The cast of Book of Shadows reads like the playbook for any and all snarky postmodern stabs at a genre. (because we all know that being tongue in cheek is a sign of intelligence rather than just a dearth of vision.) Jeff, the asylum reject and tour director, provided the market mechanism I like to call the "that one guy" syndrome, where celebrity knockoffs are used to lure the dented consumer. See, Jeff looks kinda like the film student dork from the successful Scream movies which means that someone wandering around stoned amongst advertising posters or leafing through a magazine might see a picture and say "Hey, it’s that one guy." Skee Ulrich is the pinnacle of "that one guy" marketing since he resembles bona fide supah hottie, Johnny Depp. Erica, the Wiccan whinestress, manages to play on the screen like a protracted Tori Amos interview: grueling, befuddling, and rife with shallow depth. Kim, the bitter Goth bad girl, is positively draining by reminding of us of those among us who feign persecution so that they don’t have to acknowledge other people’s genuine indifference to them. It’s 2000; Goth chicks are just rude people with ill-advised make up. Stephen and Tristen are the film’s gen-X piñatas, grad students with a grating intellectualism and a baby on the way, attributes that we’ve come to expect as fodder for the indie axiom: you can condemn other people based on their lack of your misery. We hate them. We’re supposed to. They represent the life with the little "l" that we fear, the sense that all our idiosyncrasies can be engulfed in the relatively banal life patterns offered in contemporary consumer culture.

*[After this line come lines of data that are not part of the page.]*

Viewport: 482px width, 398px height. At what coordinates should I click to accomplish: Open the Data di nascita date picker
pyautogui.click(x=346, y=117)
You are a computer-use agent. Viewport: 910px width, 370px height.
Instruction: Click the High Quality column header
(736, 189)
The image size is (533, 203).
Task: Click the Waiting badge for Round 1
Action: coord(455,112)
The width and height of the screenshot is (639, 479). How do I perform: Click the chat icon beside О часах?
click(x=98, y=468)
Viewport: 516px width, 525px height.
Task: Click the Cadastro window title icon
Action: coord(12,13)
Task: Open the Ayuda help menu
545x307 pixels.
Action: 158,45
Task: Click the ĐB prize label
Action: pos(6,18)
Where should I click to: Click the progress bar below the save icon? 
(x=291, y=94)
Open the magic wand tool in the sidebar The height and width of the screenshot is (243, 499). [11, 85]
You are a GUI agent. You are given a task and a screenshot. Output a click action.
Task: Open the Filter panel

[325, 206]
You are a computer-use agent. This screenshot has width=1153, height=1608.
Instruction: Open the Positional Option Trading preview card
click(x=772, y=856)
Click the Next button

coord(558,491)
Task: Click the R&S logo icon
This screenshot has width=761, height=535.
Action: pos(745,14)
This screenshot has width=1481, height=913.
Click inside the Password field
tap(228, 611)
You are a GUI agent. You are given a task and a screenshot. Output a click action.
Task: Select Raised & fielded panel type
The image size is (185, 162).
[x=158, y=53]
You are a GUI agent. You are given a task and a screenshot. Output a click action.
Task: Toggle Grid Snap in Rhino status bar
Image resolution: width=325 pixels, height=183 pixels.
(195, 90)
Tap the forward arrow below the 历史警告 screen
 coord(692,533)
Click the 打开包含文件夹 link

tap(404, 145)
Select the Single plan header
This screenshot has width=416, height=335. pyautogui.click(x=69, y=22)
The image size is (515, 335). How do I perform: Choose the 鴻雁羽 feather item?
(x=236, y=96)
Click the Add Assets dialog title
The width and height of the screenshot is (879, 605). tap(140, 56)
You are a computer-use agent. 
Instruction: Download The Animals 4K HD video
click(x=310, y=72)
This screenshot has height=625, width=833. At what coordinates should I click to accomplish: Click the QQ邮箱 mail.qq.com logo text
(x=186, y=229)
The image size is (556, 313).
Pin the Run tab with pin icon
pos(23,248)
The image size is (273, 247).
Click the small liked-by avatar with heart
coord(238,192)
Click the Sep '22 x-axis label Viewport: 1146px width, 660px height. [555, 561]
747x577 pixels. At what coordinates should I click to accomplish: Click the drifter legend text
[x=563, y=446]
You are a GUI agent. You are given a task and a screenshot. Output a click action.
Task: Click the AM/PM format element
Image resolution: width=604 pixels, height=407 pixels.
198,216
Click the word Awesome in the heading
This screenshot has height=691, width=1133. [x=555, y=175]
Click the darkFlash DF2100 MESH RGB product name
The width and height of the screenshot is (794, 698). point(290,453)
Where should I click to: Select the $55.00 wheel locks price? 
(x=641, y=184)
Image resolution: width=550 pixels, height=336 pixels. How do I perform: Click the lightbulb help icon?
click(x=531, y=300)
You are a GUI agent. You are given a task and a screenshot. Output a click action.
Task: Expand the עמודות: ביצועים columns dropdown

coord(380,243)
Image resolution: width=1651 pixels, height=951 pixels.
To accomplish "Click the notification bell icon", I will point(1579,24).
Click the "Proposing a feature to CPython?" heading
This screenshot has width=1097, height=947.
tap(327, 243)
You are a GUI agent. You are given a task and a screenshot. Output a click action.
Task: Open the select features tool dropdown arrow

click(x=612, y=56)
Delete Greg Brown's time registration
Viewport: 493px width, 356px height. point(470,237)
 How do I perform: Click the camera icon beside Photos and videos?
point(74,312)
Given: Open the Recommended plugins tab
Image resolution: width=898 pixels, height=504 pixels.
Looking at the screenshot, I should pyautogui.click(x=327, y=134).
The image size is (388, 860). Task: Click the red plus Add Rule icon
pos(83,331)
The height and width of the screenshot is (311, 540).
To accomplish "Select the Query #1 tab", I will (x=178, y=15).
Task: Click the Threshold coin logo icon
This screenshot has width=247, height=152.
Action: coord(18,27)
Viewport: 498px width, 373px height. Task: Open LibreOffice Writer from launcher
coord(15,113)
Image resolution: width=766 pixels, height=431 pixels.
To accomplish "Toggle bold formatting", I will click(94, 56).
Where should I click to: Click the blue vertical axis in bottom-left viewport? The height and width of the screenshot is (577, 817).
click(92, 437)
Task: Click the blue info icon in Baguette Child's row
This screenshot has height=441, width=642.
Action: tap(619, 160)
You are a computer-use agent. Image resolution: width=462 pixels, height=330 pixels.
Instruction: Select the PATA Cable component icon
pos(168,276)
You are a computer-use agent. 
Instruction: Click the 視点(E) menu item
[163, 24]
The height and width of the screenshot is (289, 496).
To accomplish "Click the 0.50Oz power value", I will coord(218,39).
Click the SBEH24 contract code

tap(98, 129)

My friend Jessica told me that, on the bright side, at least some unknown actors got paid. The flipside of that is that someone more talented could have been instead. It’s this motley cast of obviously broken people who stumble with brute idiocy into the face of the Supernatural. At least in the 80s people seemed to make some effort to do battle with evil, some primal struggle to remain unhacked to pieces. When people die in horror movies now, you’re not terrified or upset or even entertained, you’re usually just happy to see the characters eliminated for their international crimes against personality.

Sadly, the scares were few and far between. A few blurry kids randomly appearing, flickering splices of orgy violence and characters slipping in and out of possession, providing the film’s only moments of character range. As far as I could tell none of the scares were events that couldn’t be reproduced with a joint and some Stoli. The stream of conscious violence montage couldn’t have been more ridiculous especially the sequence of Erica dancing naked around a tree that could have been lifted straight out of Showgirls. Without any atmospheric context, the images may as well have been a music video, since they were in fact set to some dark, alt metal dirges. In The Shining, the mere image of the tricycle, the girls holding hands, the tub, was enough to make your blood run chill. And it’s not just some sort of old maternal truism that you get more with a little leg than you do crotchless panties. In Blairwitch the images are either pure technique or vaguely evocative references to an endless past of horror film tropes. Any respect for the genre that could have been was left in the same shitter marked "audience enjoyment". My God, we’re not all undecided voters!

Maybe I’m just missing "the point" as I often do with the avant gaard or the independent slant of it all. You see, maybe it’s the whole point that the acting sucked, that the story sucked, that the movie managed to skim every cliché from the worst contemporary film and come out a boring, hyper-kinetic drone. But like the blank canvas in the museum, what enjoyment is there other than being one of the people who "gets" it. I’d rather be dumber and have higher expectations.

So the movie ends with our remaining characters, and you truly wish there weren’t any, facing the legal recrimination of a night of possession or a bout with Rufees, one is never quite sure which. It’s in those moments of interrogation, where the movie about the movie is supposed to be climaxing that you realize that you’ve picked the shell without the ball under it, again. Blairwitch 2 proves the time-honored truism: let no good idea go unwasted.